What to do:
The entire listing below is to be transcribed without a single slip.

Materials provided:
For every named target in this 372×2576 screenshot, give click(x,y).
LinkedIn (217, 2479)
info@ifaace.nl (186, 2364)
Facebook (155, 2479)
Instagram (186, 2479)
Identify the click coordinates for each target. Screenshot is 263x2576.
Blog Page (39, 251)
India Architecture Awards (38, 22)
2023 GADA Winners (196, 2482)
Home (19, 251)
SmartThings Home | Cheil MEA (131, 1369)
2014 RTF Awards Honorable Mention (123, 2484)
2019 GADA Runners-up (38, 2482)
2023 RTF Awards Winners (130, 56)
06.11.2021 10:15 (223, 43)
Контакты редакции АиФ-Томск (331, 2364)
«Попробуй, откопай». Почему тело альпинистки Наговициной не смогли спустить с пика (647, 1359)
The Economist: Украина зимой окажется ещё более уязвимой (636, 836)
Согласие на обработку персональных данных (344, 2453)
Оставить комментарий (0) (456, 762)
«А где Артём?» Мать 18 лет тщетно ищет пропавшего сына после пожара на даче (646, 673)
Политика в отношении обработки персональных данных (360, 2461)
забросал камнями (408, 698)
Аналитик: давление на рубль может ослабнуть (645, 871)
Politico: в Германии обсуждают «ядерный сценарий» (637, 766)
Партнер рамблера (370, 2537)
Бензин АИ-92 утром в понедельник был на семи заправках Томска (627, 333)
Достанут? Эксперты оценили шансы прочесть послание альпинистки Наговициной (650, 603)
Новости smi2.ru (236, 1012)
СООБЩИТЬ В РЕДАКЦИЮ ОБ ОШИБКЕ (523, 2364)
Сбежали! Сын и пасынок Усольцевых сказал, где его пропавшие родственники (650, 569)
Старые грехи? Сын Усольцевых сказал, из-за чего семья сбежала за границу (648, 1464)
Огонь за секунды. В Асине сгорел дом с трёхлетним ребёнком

The completed task:
For every named target in this 372×2576 screenshot, give click(x,y).
LinkedIn (217, 2479)
info@ifaace.nl (186, 2364)
Facebook (155, 2479)
Instagram (186, 2479)
Identify the click coordinates for each target. Screenshot is 263x2576.
Blog Page (39, 251)
India Architecture Awards (38, 22)
2023 GADA Winners (196, 2482)
Home (19, 251)
SmartThings Home | Cheil MEA (131, 1369)
2014 RTF Awards Honorable Mention (123, 2484)
2019 GADA Runners-up (38, 2482)
2023 RTF Awards Winners (130, 56)
06.11.2021 10:15 (223, 43)
Контакты редакции АиФ-Томск (331, 2364)
«Попробуй, откопай». Почему тело альпинистки Наговициной не смогли спустить с пика (647, 1359)
The Economist: Украина зимой окажется ещё более уязвимой (636, 836)
Согласие на обработку персональных данных (344, 2453)
Оставить комментарий (0) (456, 762)
«А где Артём?» Мать 18 лет тщетно ищет пропавшего сына после пожара на даче (646, 673)
Политика в отношении обработки персональных данных (360, 2461)
забросал камнями (408, 698)
Аналитик: давление на рубль может ослабнуть (645, 871)
Politico: в Германии обсуждают «ядерный сценарий» (637, 766)
Партнер рамблера (370, 2537)
Бензин АИ-92 утром в понедельник был на семи заправках Томска (627, 333)
Достанут? Эксперты оценили шансы прочесть послание альпинистки Наговициной (650, 603)
Новости smi2.ru (236, 1012)
СООБЩИТЬ В РЕДАКЦИЮ ОБ ОШИБКЕ (523, 2364)
Сбежали! Сын и пасынок Усольцевых сказал, где его пропавшие родственники (650, 569)
Старые грехи? Сын Усольцевых сказал, из-за чего семья сбежала за границу (648, 1464)
Огонь за секунды. В Асине сгорел дом с трёхлетним ребёнком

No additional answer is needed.